Honestly, once Lance gets a bit faster on the road, I’m going to have to start getting in the car earlier during his training rides. Last weekend I rode with Lance and Taylor Phinney during the Livestrong Challenge in Austin, Texas, and Lance dropped the hammer with about 15 miles to go. Mini-Phinney stayed with him, not surprisingly because he has a phenomenal engine, but this old man was jettisoned like last week’s leftovers. I can handle getting dropped by those two, though. I’m happy to be in the shape I’m in and though I considered a comeback myself (just kidding), Lance better be able to drop me or I’m not doing a very good job as his coach.

This coming Saturday, Lance will compete in a relatively short individual time trial at the Tour de Greuene in Texas, and with his good friend John Korioth, aka “College”, in a 44-kilometer two-man team time trial on Sunday. He first did this event as an exhibition with Eddy Merckx in 1996, while he was still battling cancer, and Lance and Kevin Livingston finished second in the two-man time trial in 1997. It’s a far cry from a Tour de France time trial, but I think it will be a good training event for Lance.

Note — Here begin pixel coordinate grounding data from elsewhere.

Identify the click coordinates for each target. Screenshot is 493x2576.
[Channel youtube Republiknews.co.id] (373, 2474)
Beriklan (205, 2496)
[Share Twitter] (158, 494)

From a coaching perspective I’ll be less focused on his power output and more interested in his attitude and his impression of his performance.

Once Lance gets through mid-November, his schedule will open up considerably because he’ll be done with most of the events he put onto his schedule before announcing his comeback. Then he’ll be able to further increase his focus on training and preparing for his return to elite-level competition. This will include some long motorpacing sessions in December to expose him to long periods of time at race speed, and an Astana team camp early in the month.

August to January is a short time to go from a fit-but-retired athlete to an elite-level pro, but Lance is well on his way to doing just that. He’s making great progress, especially considering the extremely high number of commitments he’s had to juggle for the past few months. The lives of pro athletes are somewhat simpler than most people’s, and while Lance’s life will never be as simple as it was back when he was a young pro in 1993, I’m looking forward to the days when he has a little less on his plate. They’re coming soon.